Author & Head of Research @ Goldmoney
December 17, 2015

Markets have been extraordinarily complacent about the bad debts building up in the financial system. In the wake of the Fed’s decision to raise interest rates this week, the effect on debt was barely mentioned in the subsequent analysis by any of the mainstream media’s talking heads. Establishment economists are even claiming that in 2016 we can now gradually get back to more normal interest rates of three or four percent as the US economy continues its recovery. This simply cannot happen when one considers the effect on outstanding debt.

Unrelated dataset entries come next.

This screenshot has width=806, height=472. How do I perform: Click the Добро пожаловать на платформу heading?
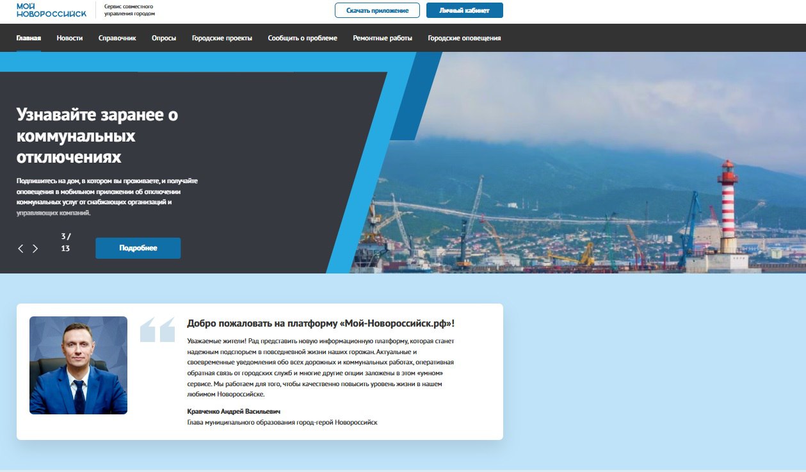tap(320, 323)
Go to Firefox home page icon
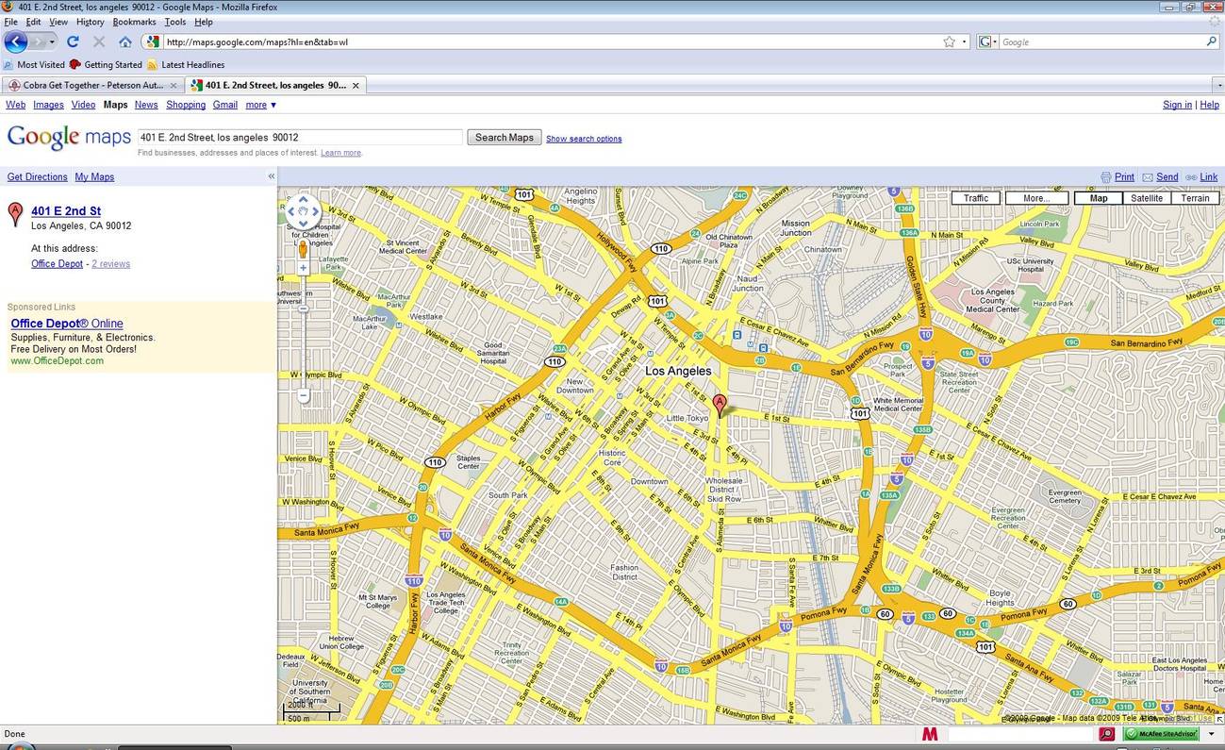This screenshot has width=1225, height=750. [125, 42]
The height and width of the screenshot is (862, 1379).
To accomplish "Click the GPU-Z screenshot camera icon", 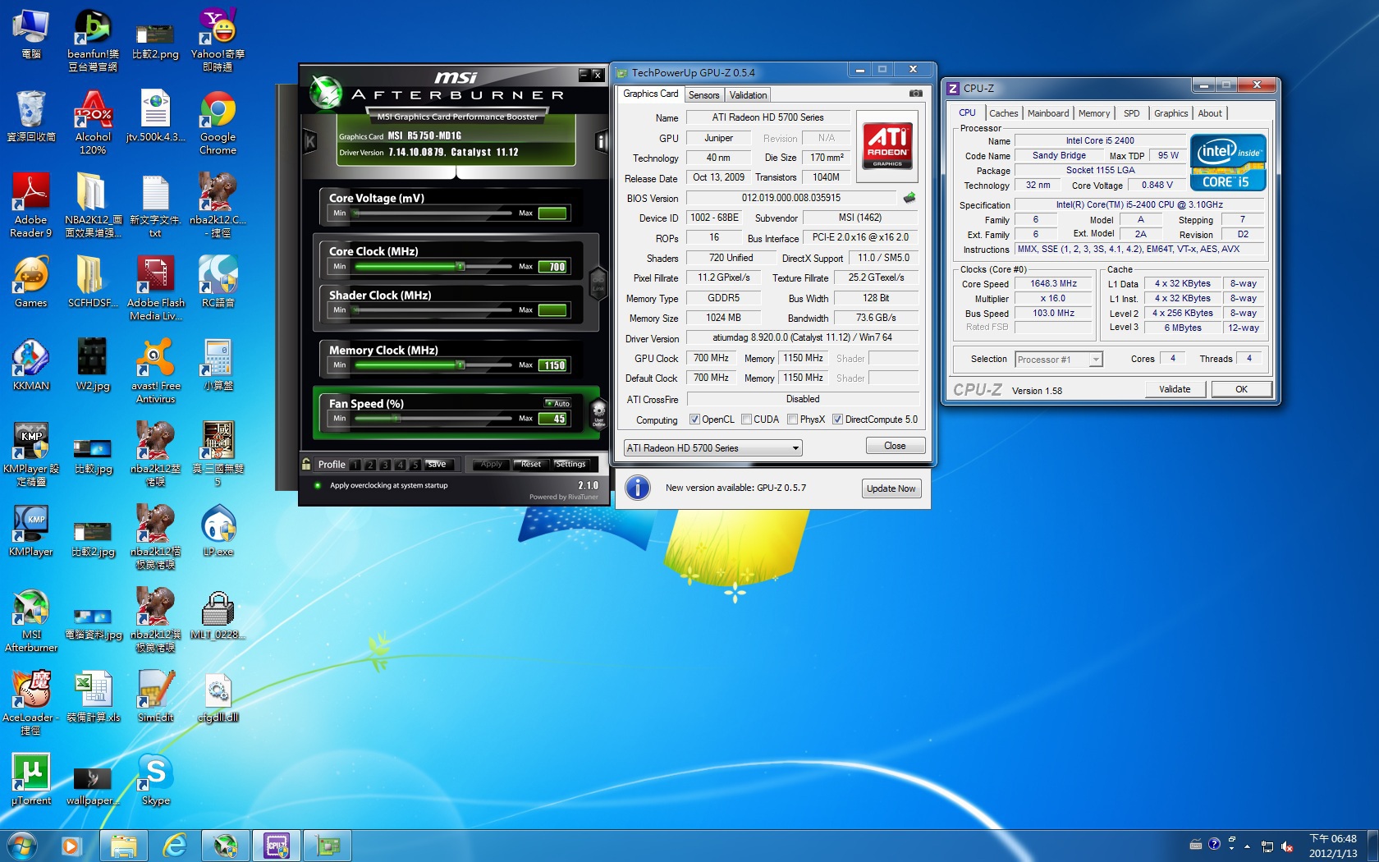I will 915,94.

In considering the debt position, one should start by asking a very basic question: of total global debt, which currently exceeds $200 trillion equivalent, how much has been taken out without any intention of repaying it? We know that nearly all governments never intend to repay debt, instead looking to roll it, add to it, and inflate it away. Household debt continues to build in aggregate, and we know that the easiest way to make money is to take out a mortgage and buy a home. And how many company treasurers think about actually reducing debt, as opposed to refinancing it? One could go on, but the point is that monetary inflation has turned us all into habitual borrowers and debt continues to compound.

Complacency and markets are a dangerous combination. So far, there have been some rumblings about the position of lower quality borrowers with junk status. But even here, no one worries much, dismissing it as a liquidity problem. Note the evasion: the problem is not regarded to be the borrowers so much as market liquidity. Well, there is now a real issue that challenges this complacency, and that is commodity-related debt.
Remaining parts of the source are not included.